Trainings are often done in classrooms. These guys have many of their classrooms outfitted with microphones.

They also have campus wide leadership training

Every member of faculty and staff is in Tegrity and the LMS. Allows good use for HR required trainings.

Great tool for training new adjunct faculty on procedures for the college.

Use nuggets in the LMS to push out Tegrity trainings to Faculty, they show up in every class.

Spend the money on good equipment since the bad stuff costs twice as. Much to replace.


Building a strong Tegrity house and vision

This presentation is about rolling out Tegrity successfully on campus. Since we are early in this process, I thought it would be good to attend.

The first member of the group spoke of program implementation in a nursing program. She noted that the faculty were very old school and implementing technology resulted in panic for eventual people. Since they did it program wide, everyone had to be on board with doing it. They addressed this by having someone with them when they recorded for the first time. the department decided to record every single class. Students have grown very dependent on it- they love it.

They noted two kinds of recordings. One is the typical lecture, but the other is skill sets- how to start an IV, etc. these sessions were done with a camera and are carried forward from quarter to quarter. Students review it before the lesson, then practice it in the lab and then they can watch again later. They have seen greatly improved outcomes in the student clinical experience. Enabled students on maternity leave to persist.

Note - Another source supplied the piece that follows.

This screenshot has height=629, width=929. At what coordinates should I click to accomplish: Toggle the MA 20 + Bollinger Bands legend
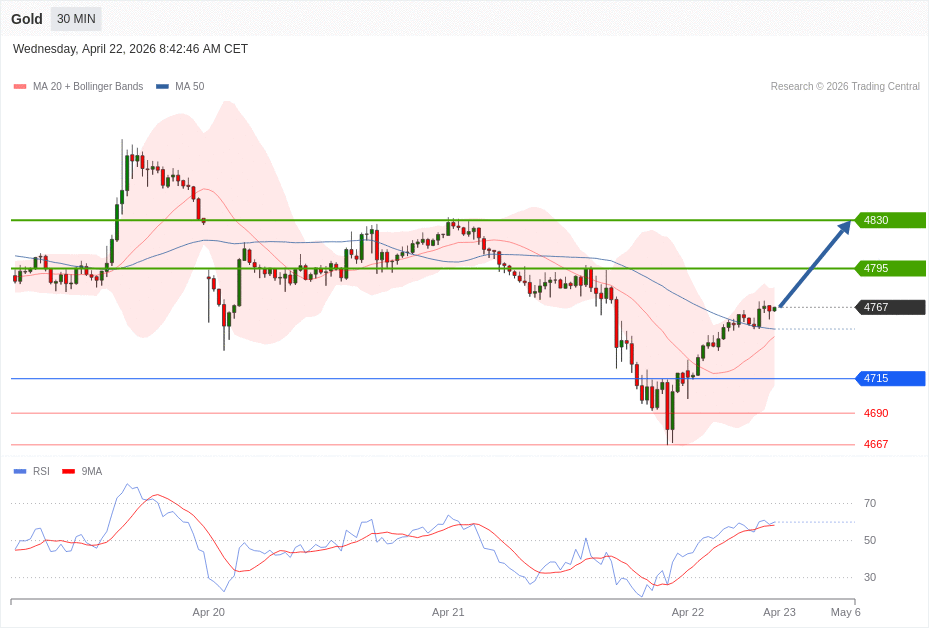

Learning areas - they had to learn how to be effective with the microphone- for example when they go to the bathroom. Another thing was knowing to repeat the questions asked by students do that when students watched, they knew the questions being answered.

For the skill sets, the IT folks added giant hdtv sets so that students in the classroom could get a really close up views. They used a video camera operated by a fellow faculty member.

In the college of education, they had an expectation for online faculty to have at least 1 Tegrity recording, generally the course introduction. They also had the faculty share best practices with each other in small groups. Also having students use Tegrity recordings for eportfolios and job applications.

Goal to use for all campus open meetings.

Tegrity updates

Since we are fairly new to using Tegrity, the updates are not as powerful for us. However, I will note a few things of interest.

- Tegrity Tweets, allows students to subscribe and get a tweet when a new lecture pops up.
- interesting note 45%of students view Tegrity using a tablet or mobile device. In response, Tegrity will now allow faculty and students to record lectures using the Tegrity app. They seem to think faculty won't use this- the primary audience is students.
- android apps will cache recordings for offline viewing.
- improved functionality for the Mac.and iPad.
- audience question about cheating - students using two screens - Tegrity responds that it is obvious when watching the eye movement of the student. Also, including the requirement of audio enables hearing odd sounds that indicate cheating.

Improving Student Outcomes across Washington

The conference is kicking off with a panel discussion with several of my colleagues from eLearning departments t the Washington community colleges including Connie Broughton from the SBCTC, Ann Garnsey-Harter at Shoreline, Renee Carney from Lower Columbia and Jerry Lewis from Columbia Basin. The information was mostly stuff I knew, about how Tegrity is being implemented in Washington State. In the end of the session, though, was good, with some mentions of how folks are actually using on their campuses. For example, Lower Columbia has outfitted 20 rooms with Logitech orbit cams, with great success. All reported a high level of satisfaction from faculty, students and eLearning staff.

Stephanie's Conference Blog

I really love going to conferences. It is great to have the chance to hear the perspectives of others and to bring new information back to my campus. As part of the "bring information back" piece, I am starting this conference blog. I will try and make at least one post per presentation of each conference I attend. 

This week, it's Tegrity. The nice part about this is that, hopefully, I will have links to the presentations and you'll be able to watch them for yourself.